I know that the older Vermeers seem to have more problems starting a bale in dry, slippery crop. Several years ago, I had a co-worker trying to bale some dry bluestem hay, and his old Vermeer baler wouldn't start a bale in it to save his life. He'd eject about 4-5 wads before he could ever get it to start a bale. He asked me to come bale it for him, and I rolled it up no problem with my old Ford 552 (Gehl ~1400) baler. His was an old "I" series Vermeer I think...

I like the looks of the Vermeers, they're built like a battleship (at least the newer ones, the older ones I'm not so crazy about) BUT they DO have a reputation of having a hard time in certain crop conditions, at least around here.

Later! OL J R


----------



## Widairy (Jan 1, 2016)

I have ran and owned both brands. They are definitely different. I had a 535 Deere. It was a good baler, bought it used and was never impressed with how tight of a bale it would make even with bale settling maxed out. The Vermeer I have is a 664 Rancher, their economy baler. I basically traded to the Vermeer to get net wrap. The Vermeer runs slower, but takes the hay through about as fast. I really like having the bale ride on the drum/roller in the bottom of the chamber instead of on the belts as the Deere is designed. Around here you see a handful of Deere a handful of Vermeer and a handful of New Holland. I've seen good bales and ugly bales out of all. And the Vermeer I have seems built much heavier than the Deere.


----------



## barnrope (Mar 22, 2010)

My 554XL didn't have a start roller scraper and was causing similar issues. I put a piece of angle iron in about 1/4" from the start roller and those problems disappeared.

......And yes I love green, but love the yellow better when it comes to balers... We have over 16,000 through our 2014 model.


----------



## E220 (Feb 10, 2016)

TL;DR Replace the pickup teeth.

Sorry I missed this flame war! We have had our issues but I try to provide the best service possible!

On a 554XL I recommend replacing teeth every 3000-4000 bales. The XL depends on the pickup teeth to start the core turning. I'm sorry if you see this as a design flaw, but I fix them, not make them.

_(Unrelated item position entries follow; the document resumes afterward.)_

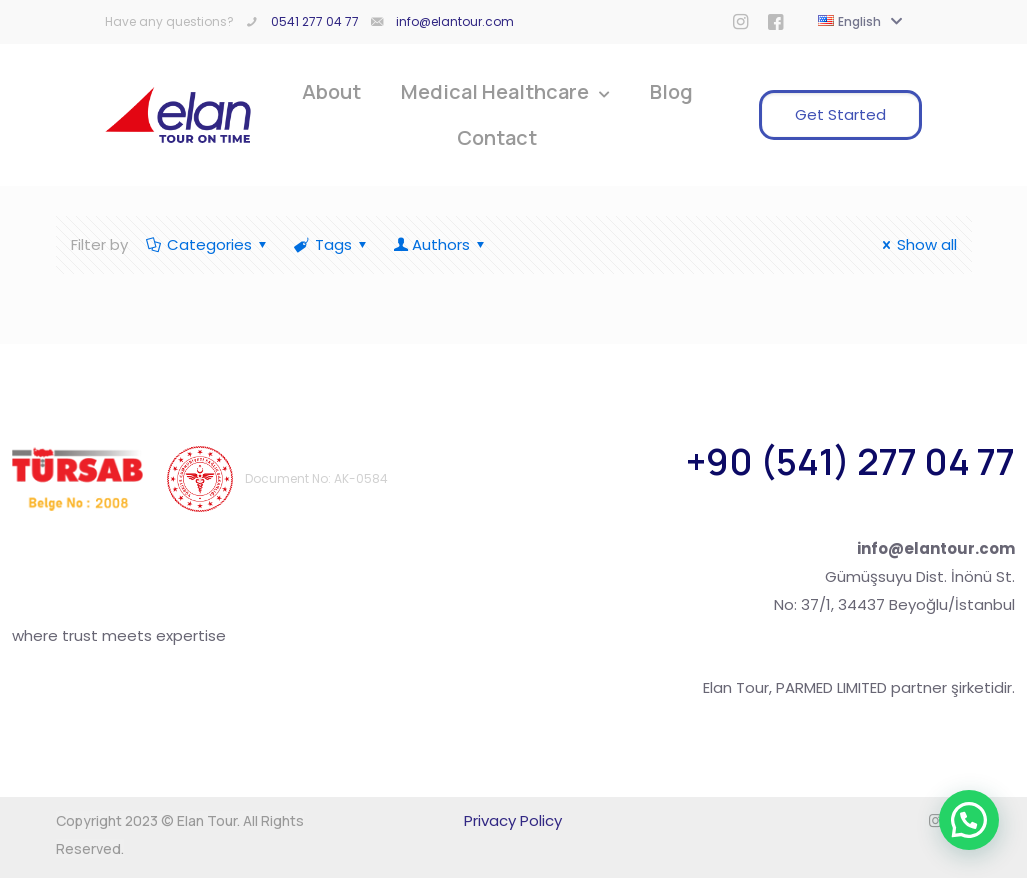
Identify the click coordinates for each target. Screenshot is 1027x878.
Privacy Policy (513, 820)
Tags (332, 244)
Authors (441, 244)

Check your cam bearings on the left side of the pickup inside the little plate. Adjust the cam so when the tooth is flush with the stripper band it is centered between the two stripper band bolts. Do the belts ever stop turning? If the big springs are too tight, the belts don't give enough to allow the core to pop up into the chamber. We want the big springs adjusted so the belts just turn when the baler is empty. Also make sure there is no roller bearing out. Loosen the belts, take a bar and wiggle all the rollers.


----------



## Tx Jim (Jun 30, 2014)

Actually I don't view it as a flame war. I'm just glad my JD rd baler will still start a rd bale with some of it's original pickup teeth after baling 22,000+ bales instead of having to R&R all pickup teeth at 3000-4000 bales.


----------



## E220 (Feb 10, 2016)

Tx Jim said:


> Actually I don't view it as a flame war. I'm just glad my JD rd baler will still start a rd bale with some of it's original pickup teeth after baling 22,000+ bales instead of having to R&R all pickup teeth at 3000-4000 bales.


Crop and operator make a huge difference. I have one customer with 8000 on his baler with mostly original teeth. Then there is this other one who needs them every 2000 bales. He bales mainly sticks, rocks, dirt, cornstalks, and silage.

Also, I need to make myself clear: the newer balers do not depend on the teeth to start the bale, so they will last a lot longer.


----------



## Tx Jim (Jun 30, 2014)

E220 said:


> Crop and operator make a huge difference. I have one customer with 8000 on his baler with mostly original teeth. Then there is this other one who needs them every 2000 bales. He bales mainly sticks, rocks, dirt, cornstalks, and silage.
> 
> Also, I need to make myself clear: the newer balers do not depend on the teeth to start the bale, so they will last a lot longer.


I agree on type of crop baled has an affect parts longevity plus there are tractor drivers & then there are tractor operators that take pride in their endeavors.


----------



## r82230 (Mar 1, 2016)

Tx Jim said:


> I agree on type of crop baled has an affect parts longevity plus there are tractor drivers & then there are tractor operators that take pride in their endeavors.


My Dad's terminology was very similar, "anyone can become a tractor driver, there is a learning curve to become a good tractor operator."


----------